下の写真については、写真-2が、平将門の本陣の跡、写真-3が、平将門を祀る神社を撮影したものであり、共に、常陸国に隣接する下総国(しもうさのくに)の岩井(いわい。現在の茨城県坂東市。)に所在しています。将門を討伐した側の繁盛の子孫は、常陸国の多気(たけ。現在の茨城県つくば市北条。)に根付き、のちに自らを多気(たけ)氏と称するようになりました。
(注記)元来、足柄の坂(現在の神奈川県・県西地域)より東側は「坂東」と呼ばれていました。そもそも、「関東」という言葉は、畿内(きない。都(みやこ)の周辺のことを言います。)から見て東側を指していた言葉でしたが、江戸時代の頃から、「坂東」という言葉が「関東」に置き換わってしまったと言われています。
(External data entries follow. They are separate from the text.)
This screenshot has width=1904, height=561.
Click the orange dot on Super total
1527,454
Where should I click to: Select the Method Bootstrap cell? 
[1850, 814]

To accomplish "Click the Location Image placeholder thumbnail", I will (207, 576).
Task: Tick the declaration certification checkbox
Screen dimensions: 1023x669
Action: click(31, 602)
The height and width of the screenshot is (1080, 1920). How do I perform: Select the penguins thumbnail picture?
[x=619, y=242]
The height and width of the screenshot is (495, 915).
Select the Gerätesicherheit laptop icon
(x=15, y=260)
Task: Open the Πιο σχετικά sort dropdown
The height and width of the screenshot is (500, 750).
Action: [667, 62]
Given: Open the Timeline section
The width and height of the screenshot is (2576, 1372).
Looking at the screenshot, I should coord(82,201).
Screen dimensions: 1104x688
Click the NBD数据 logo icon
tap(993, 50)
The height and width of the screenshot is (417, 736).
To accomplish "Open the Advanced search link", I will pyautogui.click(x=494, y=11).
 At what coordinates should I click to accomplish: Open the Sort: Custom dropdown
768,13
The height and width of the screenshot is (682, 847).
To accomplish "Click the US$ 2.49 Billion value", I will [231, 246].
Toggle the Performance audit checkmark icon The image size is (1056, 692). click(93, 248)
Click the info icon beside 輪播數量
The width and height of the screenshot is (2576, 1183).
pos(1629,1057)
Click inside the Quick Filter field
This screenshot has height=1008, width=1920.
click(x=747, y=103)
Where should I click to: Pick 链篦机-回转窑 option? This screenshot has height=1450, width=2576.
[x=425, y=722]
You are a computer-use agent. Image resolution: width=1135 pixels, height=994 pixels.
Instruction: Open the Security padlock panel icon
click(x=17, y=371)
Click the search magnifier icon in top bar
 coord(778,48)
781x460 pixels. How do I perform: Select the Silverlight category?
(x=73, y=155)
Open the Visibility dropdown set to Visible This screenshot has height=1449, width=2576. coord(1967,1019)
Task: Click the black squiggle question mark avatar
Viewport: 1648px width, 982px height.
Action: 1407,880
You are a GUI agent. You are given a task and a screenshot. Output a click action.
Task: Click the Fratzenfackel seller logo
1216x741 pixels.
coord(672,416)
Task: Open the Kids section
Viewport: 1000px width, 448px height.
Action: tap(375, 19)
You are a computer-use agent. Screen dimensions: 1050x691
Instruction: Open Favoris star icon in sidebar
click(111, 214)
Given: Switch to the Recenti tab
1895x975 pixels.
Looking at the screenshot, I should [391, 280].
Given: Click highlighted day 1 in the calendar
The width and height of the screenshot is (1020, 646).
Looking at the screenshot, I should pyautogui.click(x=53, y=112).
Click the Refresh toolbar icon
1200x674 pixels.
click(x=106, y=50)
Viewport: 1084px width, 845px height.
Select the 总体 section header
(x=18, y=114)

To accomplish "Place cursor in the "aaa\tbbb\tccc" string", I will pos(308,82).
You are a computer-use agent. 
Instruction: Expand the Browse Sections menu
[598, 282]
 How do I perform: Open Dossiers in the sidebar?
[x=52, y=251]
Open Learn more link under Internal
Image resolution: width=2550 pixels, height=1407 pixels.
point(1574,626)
(その理由は、諸説あります。)奈良時代以降、畿内の周囲には、三関(さんげん)と呼ばれる3つの関があり、北から順に、愛発関(あらちのせき。現在の福井県敦賀市。)、不破関(ふわのせき。現在の岐阜県関ケ原町。)、鈴鹿関(すずかのせき。現在の三重県鈴鹿市。)がありました。ただし、のちに愛発関は、「逢坂関(おうさかのせき。現在の滋賀県大津市。)」に取って代わられることになってしまいます。つまり、三関より東側は、全て関東だったということになります。ちなみに、室町時代、鎌倉府(かまくらふ)に置かれた「関東管領(かんとうかんれい)」の「関東」については、東国(あずまのくに/とうごく。東日本のことを言います。)を指した言葉であり、現在の関東地方を指した言葉ではありません。

図-4 平将門戦跡図
(出典:水海道市史)
写真-2 島広山・石井営所跡
(現・茨城県坂東市岩井地内)
写真-3 國王神社
(現・茨城県坂東市岩井地内)
時は少し進んで、治承3年(1179年)のことです。京で日本初の武家政権を誕生させた平清盛(たいらのきよもり)は、のちに「治承三年の政変(じしょうさんねんのせいへん)」と呼ばれる政変を引き起こし、後白河法皇(ごしらかわほうほう)を幽閉してしまいました。そして、この政変によって幽閉された後白河法皇の第三皇子であった以仁王(もちひとおう)は、その翌年(治承4年・1180年)に平氏追討を決意し、平清盛ら(平家)を朝廷から追放することを企てました。この企て自体は失敗に終わってしまいましたが、のちに、新たな武家政権の祖となる源頼朝(みなもとのよりとも)らが武士団を結成し、挙兵することとなりました。これが世に言う「治承・寿永の乱(じしょう・じゅえいのらん)」の始まりです。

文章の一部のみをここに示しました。